■ WORK TO BE COMPLETED: Could you print, exactly as they stand, the lines from the one holding "Click list item" to the end of the data below, and nothing more?

■ RAW DATA:
_ _ _ _ _

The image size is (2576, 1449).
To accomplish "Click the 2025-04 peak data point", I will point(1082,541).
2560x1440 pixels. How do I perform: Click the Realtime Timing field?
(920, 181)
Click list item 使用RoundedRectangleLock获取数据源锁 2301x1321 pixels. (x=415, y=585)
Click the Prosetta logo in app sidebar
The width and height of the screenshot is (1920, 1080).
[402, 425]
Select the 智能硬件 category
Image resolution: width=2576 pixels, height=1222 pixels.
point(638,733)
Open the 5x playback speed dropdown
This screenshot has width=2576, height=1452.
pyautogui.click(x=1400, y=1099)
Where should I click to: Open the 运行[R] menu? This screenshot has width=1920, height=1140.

_ _ _ _ _

■ YOUR SOLUTION:
Click list item 使用RoundedRectangleLock获取数据源锁 2301x1321 pixels. (x=415, y=585)
Click the Prosetta logo in app sidebar
The width and height of the screenshot is (1920, 1080).
[402, 425]
Select the 智能硬件 category
Image resolution: width=2576 pixels, height=1222 pixels.
point(638,733)
Open the 5x playback speed dropdown
This screenshot has width=2576, height=1452.
pyautogui.click(x=1400, y=1099)
Where should I click to: Open the 运行[R] menu? This screenshot has width=1920, height=1140.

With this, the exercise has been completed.